Objectives: To determine whether the rate of bone loss predicts subsequent cognitive decline independently of baseline bone mass and whether apolipoprotein E (ApoE) genotype explains the association.
Design: A prospective cohort study.
Setting: Clinical centers in Baltimore, Maryland; Minneapolis, Minnesota; Pittsburgh, Pennsylvania; and Portland, Oregon.
Participants: Four thousand four hundred sixty-two women aged 70 and older (mean = 75.8) participating in the Study of Osteoporotic Fractures.
Measurements: Total hipbone mineral density (BMD) was measured 2 and 6 years after enrollment (mean follow-up = 3.5 years), and expressed as annualized percentage rate of bone change. A modified Mini-Mental State Examination (mMMSE) was administered at 6 and 10 years (mean follow-up = 4.5 years) and defined cognitive decline as a decline of three or more points on repeat mMMSE score. ApoE genotype information was available on 883 women.
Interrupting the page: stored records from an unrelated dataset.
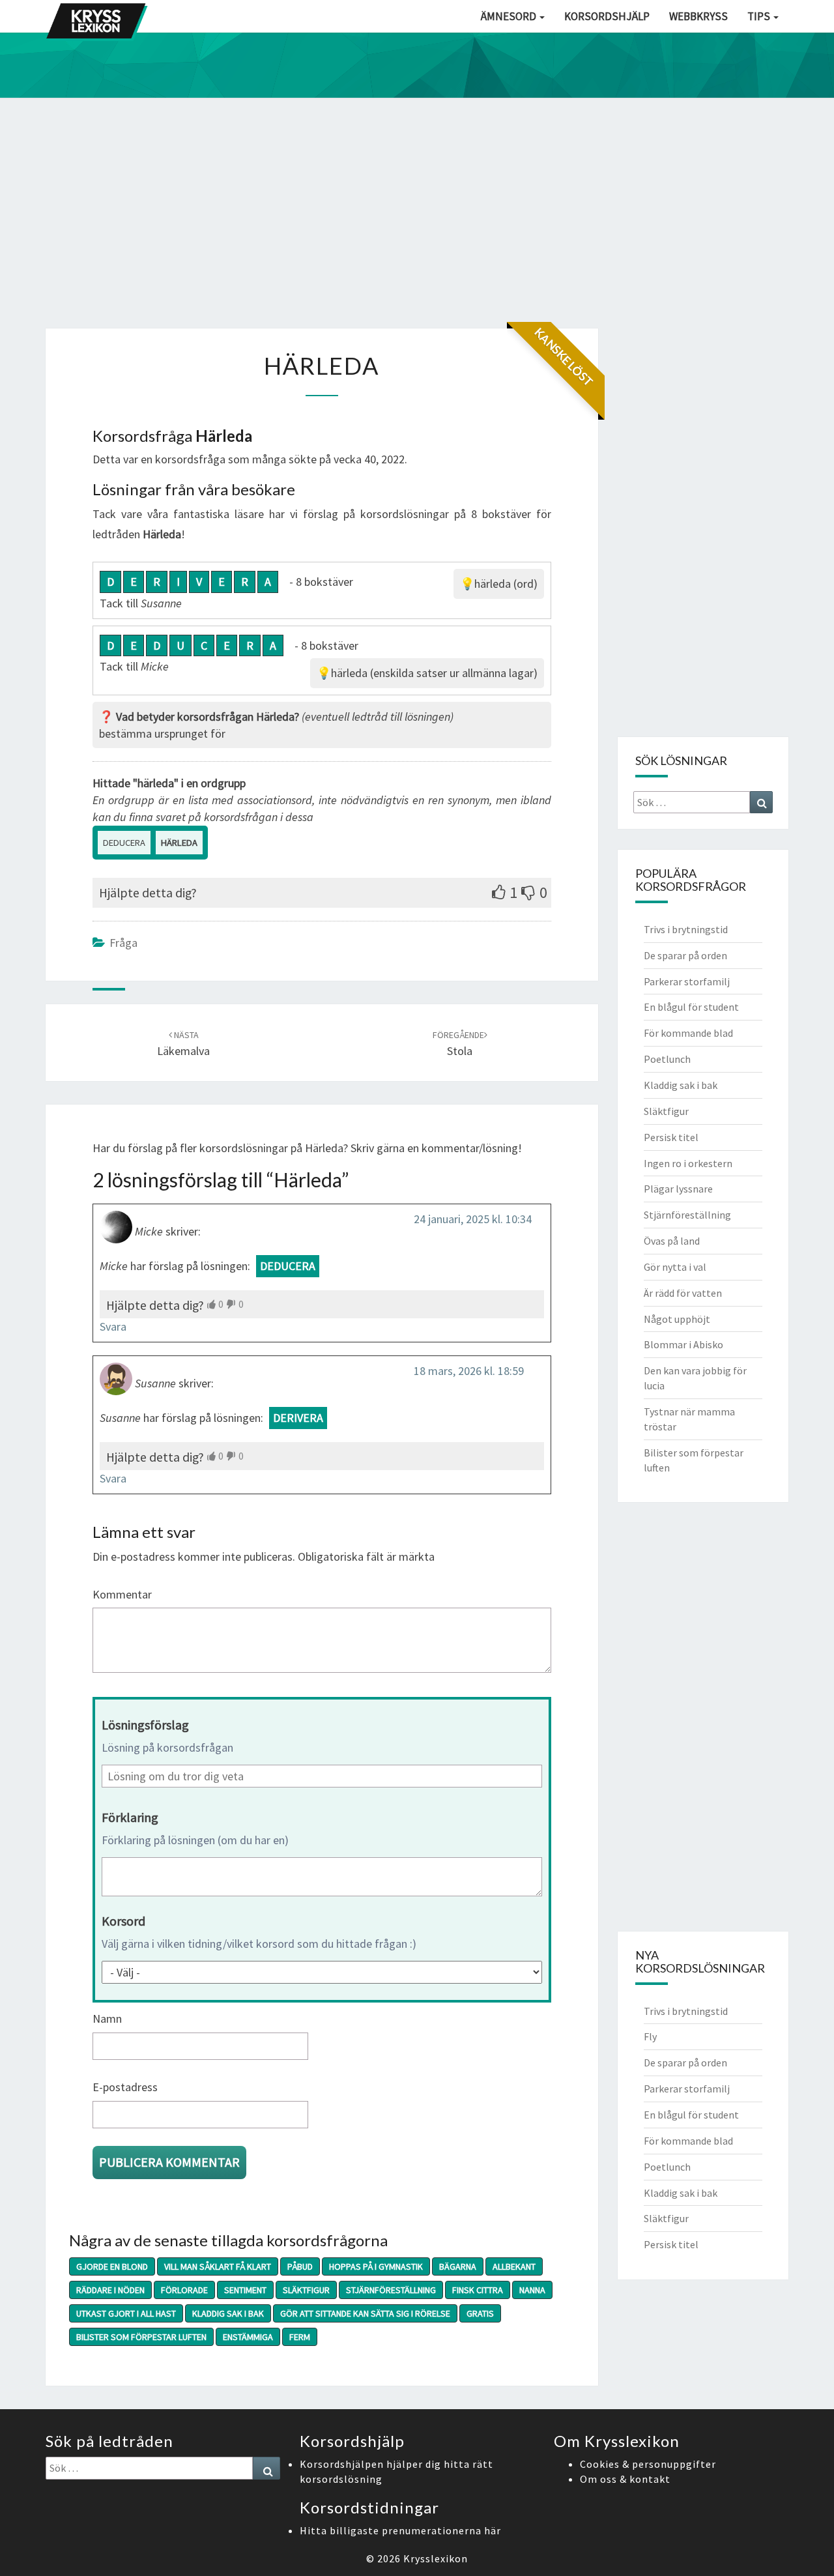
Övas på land (672, 1240)
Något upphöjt (677, 1318)
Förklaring (130, 1817)
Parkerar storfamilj (687, 981)
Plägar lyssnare (678, 1188)
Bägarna (457, 2266)
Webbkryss (698, 16)
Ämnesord (509, 16)
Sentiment (245, 2290)
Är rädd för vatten (683, 1292)
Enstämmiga (248, 2337)
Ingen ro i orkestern (688, 1163)
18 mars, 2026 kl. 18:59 (469, 1370)
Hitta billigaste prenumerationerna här (400, 2530)
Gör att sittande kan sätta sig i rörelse (365, 2313)
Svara (113, 1326)
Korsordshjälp (607, 16)
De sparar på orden (685, 955)
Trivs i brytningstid (686, 929)
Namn (107, 2018)
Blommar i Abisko (683, 1344)
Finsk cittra (477, 2290)
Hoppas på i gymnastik (376, 2266)
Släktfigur (306, 2290)
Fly (650, 2036)
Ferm (299, 2337)
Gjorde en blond (112, 2266)
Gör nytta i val (675, 1266)
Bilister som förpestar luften (141, 2337)
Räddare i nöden (110, 2290)
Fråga (123, 942)
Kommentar (122, 1594)
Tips (759, 16)
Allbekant (514, 2266)
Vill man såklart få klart (217, 2266)
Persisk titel (671, 1137)
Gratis (480, 2313)
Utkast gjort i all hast (126, 2313)
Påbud (300, 2266)
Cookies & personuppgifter (648, 2463)
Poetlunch (667, 1058)
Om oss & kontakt (625, 2478)
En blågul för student (691, 1006)
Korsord (123, 1921)
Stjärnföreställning (391, 2290)
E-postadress (125, 2086)
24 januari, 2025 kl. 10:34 (473, 1218)
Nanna (532, 2290)
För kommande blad (688, 1032)
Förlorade (184, 2290)
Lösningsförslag (145, 1724)
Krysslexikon (435, 2558)
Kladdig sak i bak (228, 2313)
Results: Cognitive decline occurred in 12% of the women with the least bone loss (by quartile), 14% in the second, 16% in the third, and 20% in those with the greatest bone loss. After adjustment for age, education, stroke, functional status, estrogen use, body mass index, and smoking, the results were similar. Those who lost the most BMD were almost 40% more likely than women in the lowest quartile to develop cognitive decline in the multivariate model (odds ratio (OR) = 1.4, 95% confidence interval (CI) = 1.1-1.8). A similar association between hipbone loss and cognitive decline was observed in the multivariate model further adjusting for ApoE e4 (OR = 1.5, 95% CI = 0.8-2.7).
Conclusions: Women with more rapid hipbone loss were more likely to develop cognitive decline than those who had lower rate of loss (or who gained bone mass). Differences in functional status, estrogen use, and ApoE did not explain this association. Further investigation is needed to determine the mechanisms that link osteoporosis and cognitive decline.